INSTRUCTION 1 —
Please copy out the lines of the records below verbatim, from the line with "You are a GUI" to the line with "The width and height of the screenshot is (672, 492).", both included.

DOCUMENT EXTRACT —
The energy types are corrosion, freezing, heat, shock, and vibration.

Thus, protection from energy becomes protection from heat or corrosion or whatever.

Fire doesn't hurt you; heat does!
 

I'm imagining a horrifically complicated future version of DnD where fire damage is broken down into 'heat damage' and 'oxidative stress' damage :\
 

I was told by CustSupp, a long, long time ago, that the elemental energy types were Fire, Cold, Acid, Electricity, and Sonic as can be found in the energy substitution feat (although sonic has been removed from that feat in 3.5e). I was asking because I thought the positive and negative should be energy types...they said nope.

"... energy type (acid, cold, electricity, fire, or sonic)."
 

Of course, Protection from Negative Energy and Protection From Positive Energy spells exist (see Libris Mortis.) I suppose the point is that such protections cannot be gained from Resist Energy.
 

Bad Paper said:
The elements are air, earth, fire, metal, water, and wood.
The energy types are corrosion, freezing, heat, shock, and vibration.

Thus, protection from energy becomes protection from heat or corrosion or whatever.

Fire doesn't hurt you; heat does!

That does clean things up. Takes care of such things as falling into lava... its not 'fire' but it sure is hot!
 

I've always thought that if Positive and Negative Energies weren't energies, they should have named them something else. (Thesauruses must be very expensive these days.)

In 2e ("Who cares?!"), I had a magic item that protected me from Sleep and Heat... not fire, just heat. There was one dragon that had a heat breath, but I can't remember which one it was. Basically, I could stand real close to fires and be fine, but if I walked into one, I took damage.

INSTRUCTION 2 —
In the forum discussion about energy types, which energy types are listed in the sentence that begins "The energy types are"?

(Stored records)

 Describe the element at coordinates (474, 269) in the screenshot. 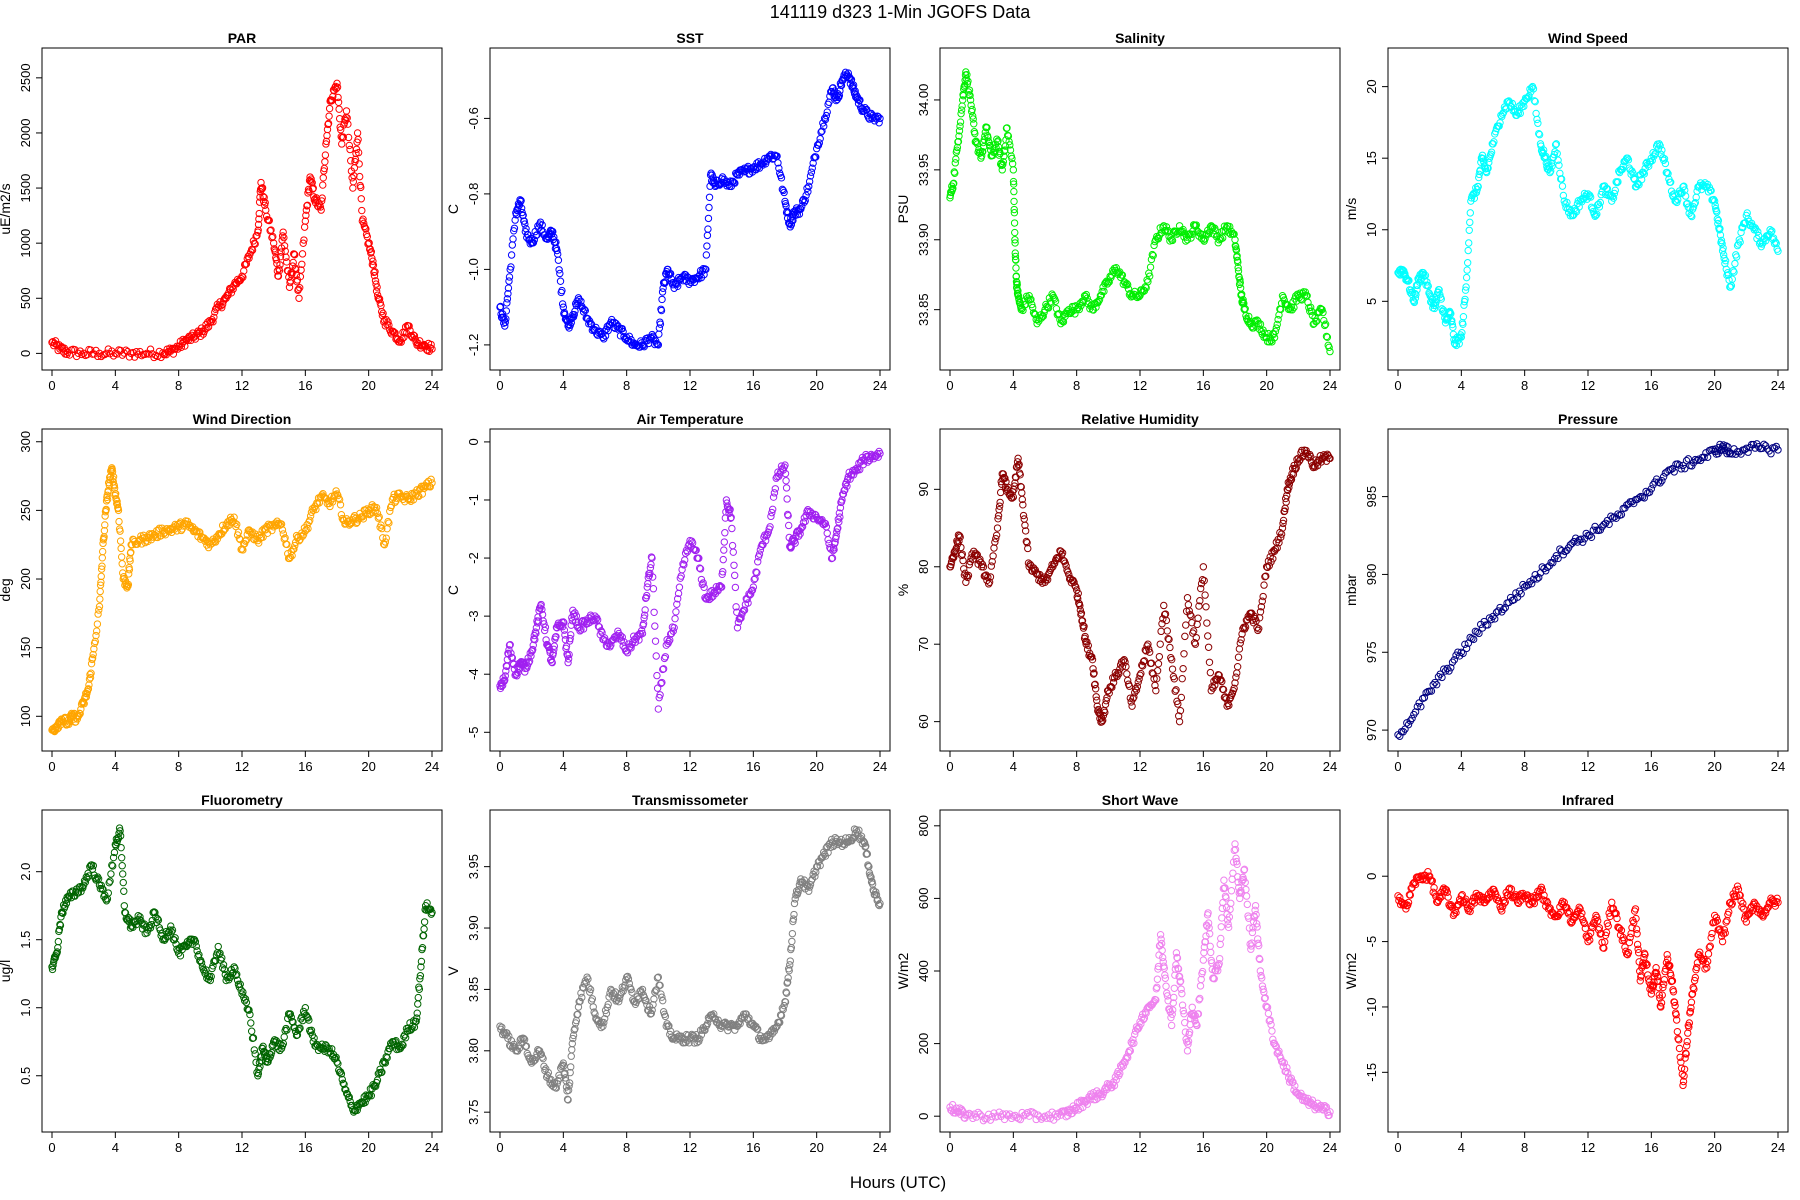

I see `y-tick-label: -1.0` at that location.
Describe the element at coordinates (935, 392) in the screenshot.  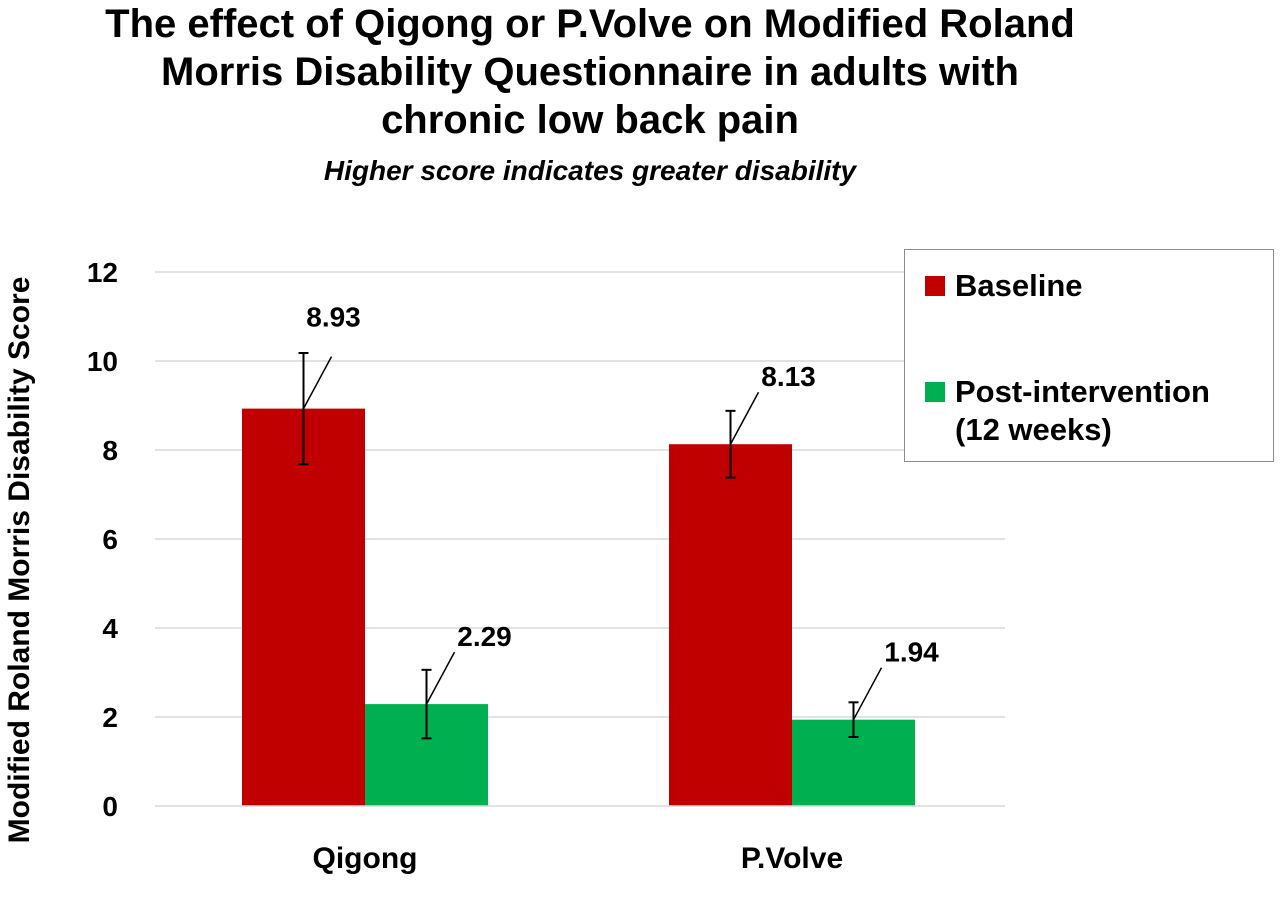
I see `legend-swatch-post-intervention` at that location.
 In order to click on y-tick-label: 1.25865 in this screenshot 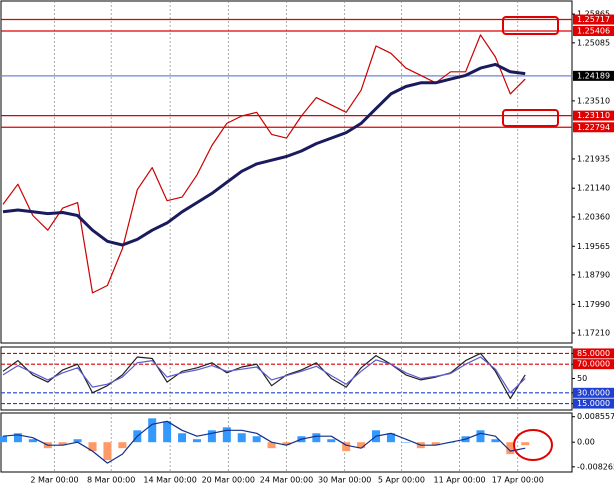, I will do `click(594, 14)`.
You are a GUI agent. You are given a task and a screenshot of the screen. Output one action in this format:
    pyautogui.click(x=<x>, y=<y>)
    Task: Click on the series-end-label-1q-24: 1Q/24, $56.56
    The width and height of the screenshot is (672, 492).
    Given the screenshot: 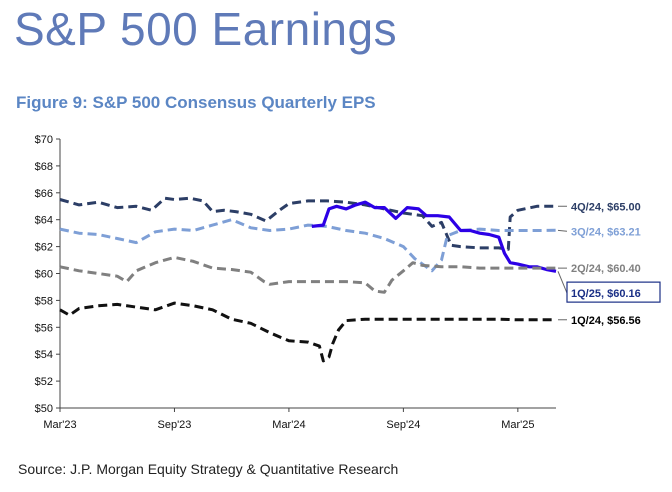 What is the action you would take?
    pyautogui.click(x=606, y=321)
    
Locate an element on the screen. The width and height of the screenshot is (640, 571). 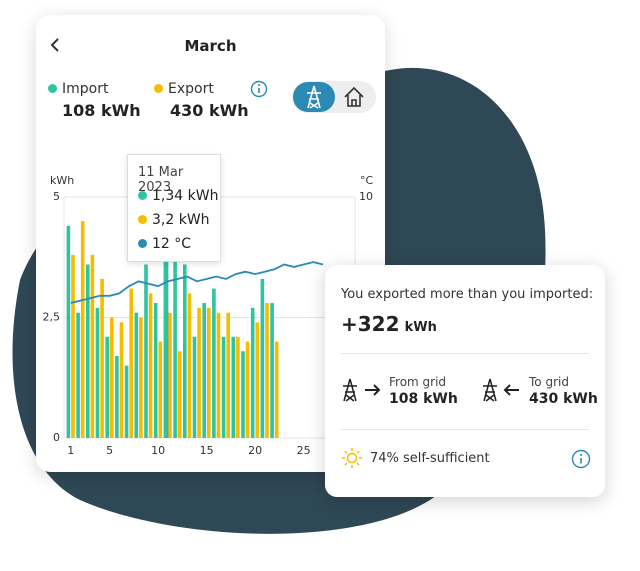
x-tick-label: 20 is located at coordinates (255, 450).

TASK RESPONSE 1 —
You are a GUI agent. You are given a task and a screenshot of the screen. Output one action in this format:
    pyautogui.click(x=<x>, y=<y>)
    Task: Click on the series-end-label-1q-24: 1Q/24, $56.56
    The width and height of the screenshot is (672, 492).

TASK RESPONSE 2 —
Corrosion, freezing, heat, shock, and vibration.